Sai sin in Buddhist ceremonies

Sai sin is present in a range of ceremonies in Thailand including weddings and funerals as well as blessing ceremonies when people move into a new home. At traditional weddings in Thailand the thread connects around the heads of the couple being married. Friends and family will also tie sai sin bracelets around the wrists of the newlyweds. At some Thai funerals, the white thread may be circled three times around the crematorium to wish the deceased good luck and protection in the next life.

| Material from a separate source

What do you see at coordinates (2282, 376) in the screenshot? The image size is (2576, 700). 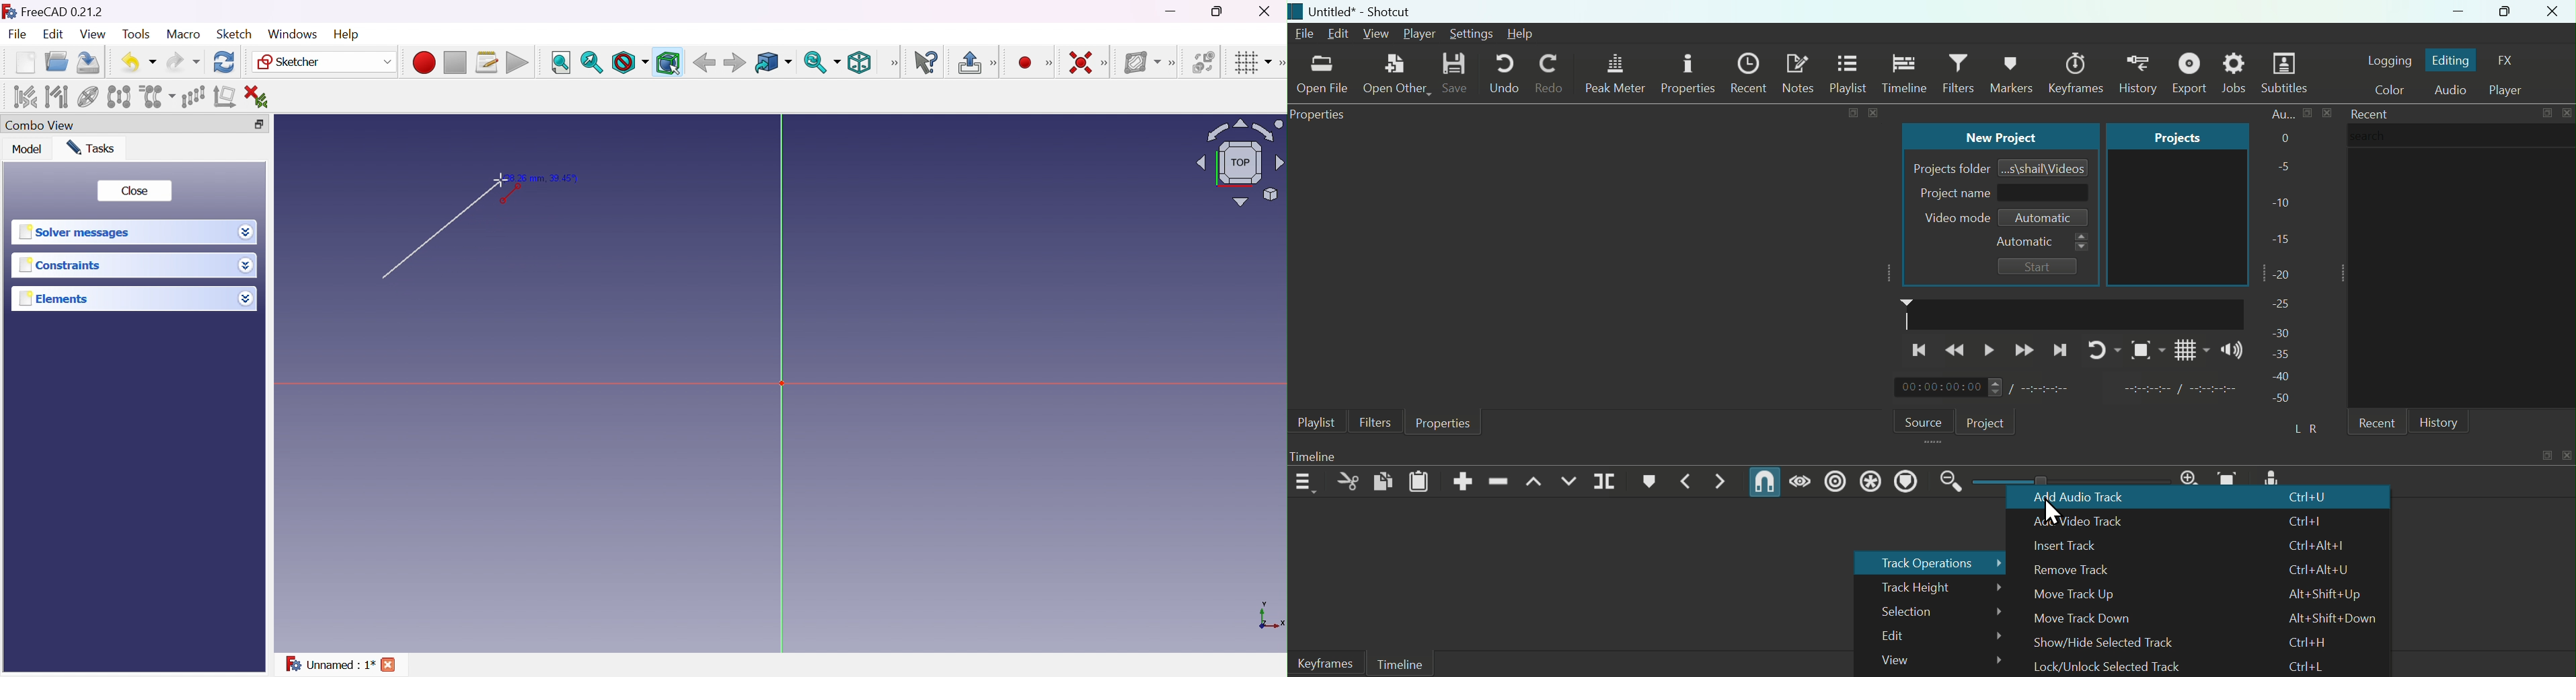 I see `-40` at bounding box center [2282, 376].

At larger ceremonies there is often one big ball of string which is first tied around a Buddha image before being passed along to the monks in attendance. From there, the thread is passed along to everybody else in attendance. With each individual holding their hands in a wai, the thread is looped around each person. The thread may be strung around a person’s fingers or it can be looped around their head. The important thing is that the thread links everybody to the monks and the Buddha image. The chanting of the monks and the associated merit is then symbolically passed along the thread reaching all of the people in the congregation.

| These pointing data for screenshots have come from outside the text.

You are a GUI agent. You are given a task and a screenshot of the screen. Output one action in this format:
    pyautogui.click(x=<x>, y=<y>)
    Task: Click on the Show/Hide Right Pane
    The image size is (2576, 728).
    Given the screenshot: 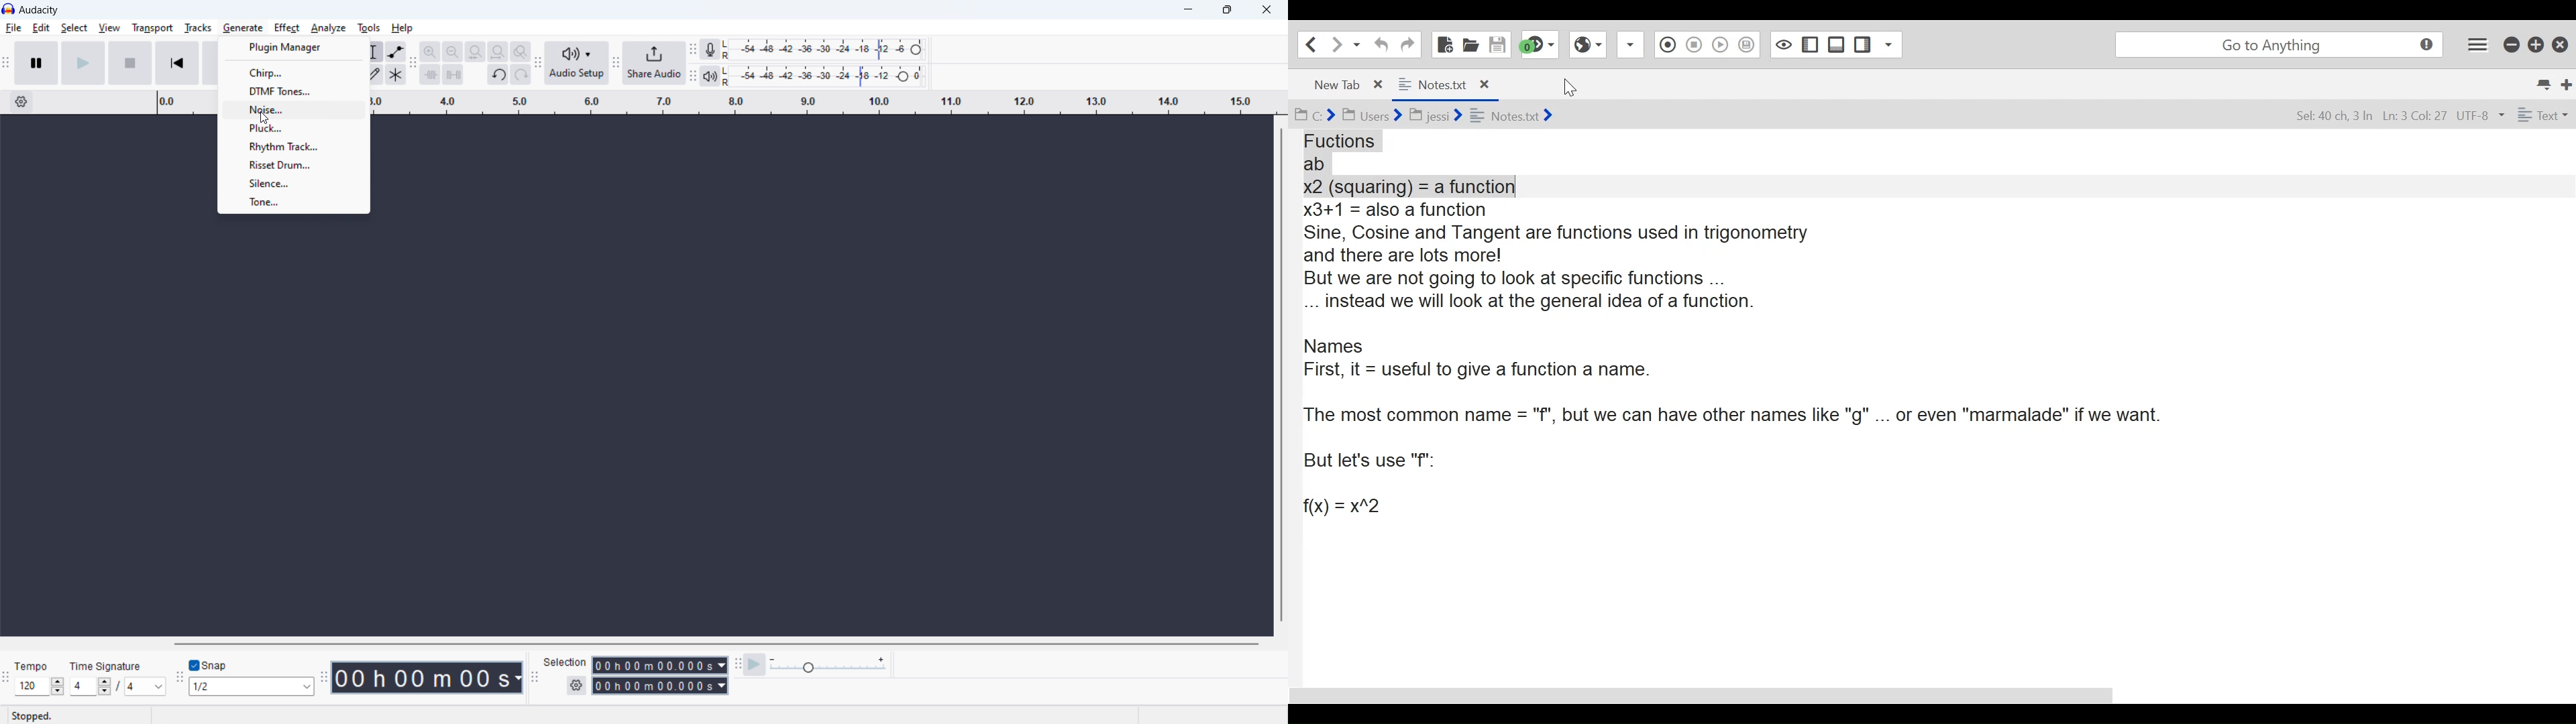 What is the action you would take?
    pyautogui.click(x=1784, y=43)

The significance of the circle

The sai sin thread carries merit and protection. When the thread forms a circle the protective power is believed to be stronger because the circle is continuous.

The power of three

Three is a significant number in Buddhism because it represents the Triple Gem or the Three Jewels of Buddhism: Buddha, Dharma (the teachings of Buddha) and Sangha (the monkhood). When Thai Buddhists enter a temple they will often kneel in front of the main Buddha image and bow three times whilst placing their palms on the floor before bringing their hands together to form a respectful wai. The significance of three in Buddhism means that if sai sin is tied around your wrists, you should ideally keep it on for at least three days.

Sai sin etiquette

You don’t have to be Buddhist to accept sai sin so think of it as a good luck charm if somebody ties the cotton bracelet to your wrist. Never refuse sai sin if it is offered. To do so would be disrespectful to the person offering. If somebody thinks enough of you to want to tie sai sin around your wrists, it is an act of hospitality and should be accepted with grace.

Sai sin may be attached to your wrists by monks or by ordinary people depending on the circumstances. If you are at a temple and a monk ties sai sin around your wrists, you should make a small donation (at least 20 Baht) to one of the donation boxes you will see on display. Women aren’t allowed to touch monks and if you watch a monk attaching sai sin to a woman’s wrist you will notice how careful he is not to make contact with the lady.

If somebody does attach a sai sin bracelet to your wrists, don’t think that you have to keep it there for months on end or until it falls off. If you can keep it on for at least three days, that is ideal and means you have benefited from the merit bestowed on you. Old traditions also say that you should gently untie the thread when removing it rather than cutting it.